# [Description of the task]
Each entry needs to be repeated exactly, with nothing added or removed.

= Beginning of Section =

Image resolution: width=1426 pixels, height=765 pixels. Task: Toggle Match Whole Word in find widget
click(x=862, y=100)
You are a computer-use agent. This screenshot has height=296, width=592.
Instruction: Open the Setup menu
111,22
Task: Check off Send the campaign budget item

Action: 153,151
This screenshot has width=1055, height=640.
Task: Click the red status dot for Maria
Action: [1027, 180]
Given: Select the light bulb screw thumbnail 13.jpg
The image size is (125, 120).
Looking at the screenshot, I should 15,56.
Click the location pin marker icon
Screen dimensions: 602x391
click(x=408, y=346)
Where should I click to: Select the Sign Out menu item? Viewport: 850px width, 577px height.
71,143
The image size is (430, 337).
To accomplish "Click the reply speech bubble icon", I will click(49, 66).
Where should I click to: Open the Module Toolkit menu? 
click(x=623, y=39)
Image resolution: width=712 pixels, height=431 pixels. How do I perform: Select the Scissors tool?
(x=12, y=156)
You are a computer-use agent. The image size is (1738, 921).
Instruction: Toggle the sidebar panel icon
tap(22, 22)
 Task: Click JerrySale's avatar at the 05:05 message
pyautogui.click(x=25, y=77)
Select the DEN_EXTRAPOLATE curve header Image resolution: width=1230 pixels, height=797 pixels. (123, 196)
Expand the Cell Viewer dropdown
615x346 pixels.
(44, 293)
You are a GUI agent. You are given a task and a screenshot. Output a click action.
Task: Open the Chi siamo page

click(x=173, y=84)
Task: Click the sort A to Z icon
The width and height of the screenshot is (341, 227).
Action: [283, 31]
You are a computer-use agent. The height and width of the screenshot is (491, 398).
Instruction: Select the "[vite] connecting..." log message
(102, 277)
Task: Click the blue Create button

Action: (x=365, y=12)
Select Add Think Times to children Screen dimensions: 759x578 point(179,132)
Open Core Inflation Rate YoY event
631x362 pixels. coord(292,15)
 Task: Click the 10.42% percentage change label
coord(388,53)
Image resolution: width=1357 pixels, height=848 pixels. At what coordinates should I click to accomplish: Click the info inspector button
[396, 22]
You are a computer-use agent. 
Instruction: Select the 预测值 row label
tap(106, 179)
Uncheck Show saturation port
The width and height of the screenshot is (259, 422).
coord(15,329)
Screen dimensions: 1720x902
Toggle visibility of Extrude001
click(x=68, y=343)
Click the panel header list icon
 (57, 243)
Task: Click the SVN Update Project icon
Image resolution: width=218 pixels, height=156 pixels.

= End of Section =

# [Result of the task]
Image resolution: width=1426 pixels, height=765 pixels. Task: Toggle Match Whole Word in find widget
click(x=862, y=100)
You are a computer-use agent. This screenshot has height=296, width=592.
Instruction: Open the Setup menu
111,22
Task: Check off Send the campaign budget item

Action: 153,151
This screenshot has width=1055, height=640.
Task: Click the red status dot for Maria
Action: [1027, 180]
Given: Select the light bulb screw thumbnail 13.jpg
The image size is (125, 120).
Looking at the screenshot, I should 15,56.
Click the location pin marker icon
Screen dimensions: 602x391
click(x=408, y=346)
Where should I click to: Select the Sign Out menu item? Viewport: 850px width, 577px height.
71,143
The image size is (430, 337).
To accomplish "Click the reply speech bubble icon", I will click(49, 66).
Where should I click to: Open the Module Toolkit menu? 
click(x=623, y=39)
Image resolution: width=712 pixels, height=431 pixels. How do I perform: Select the Scissors tool?
(x=12, y=156)
You are a computer-use agent. The image size is (1738, 921).
Instruction: Toggle the sidebar panel icon
tap(22, 22)
 Task: Click JerrySale's avatar at the 05:05 message
pyautogui.click(x=25, y=77)
Select the DEN_EXTRAPOLATE curve header Image resolution: width=1230 pixels, height=797 pixels. (123, 196)
Expand the Cell Viewer dropdown
615x346 pixels.
(44, 293)
You are a GUI agent. You are given a task and a screenshot. Output a click action.
Task: Open the Chi siamo page

click(x=173, y=84)
Task: Click the sort A to Z icon
The width and height of the screenshot is (341, 227).
Action: [283, 31]
You are a computer-use agent. The height and width of the screenshot is (491, 398).
Instruction: Select the "[vite] connecting..." log message
(102, 277)
Task: Click the blue Create button

Action: (x=365, y=12)
Select Add Think Times to children Screen dimensions: 759x578 point(179,132)
Open Core Inflation Rate YoY event
631x362 pixels. coord(292,15)
 Task: Click the 10.42% percentage change label
coord(388,53)
Image resolution: width=1357 pixels, height=848 pixels. At what coordinates should I click to accomplish: Click the info inspector button
[396, 22]
You are a computer-use agent. 
Instruction: Select the 预测值 row label
tap(106, 179)
Uncheck Show saturation port
The width and height of the screenshot is (259, 422).
coord(15,329)
Screen dimensions: 1720x902
Toggle visibility of Extrude001
click(x=68, y=343)
Click the panel header list icon
 (57, 243)
Task: Click the SVN Update Project icon
Image resolution: width=218 pixels, height=156 pixels.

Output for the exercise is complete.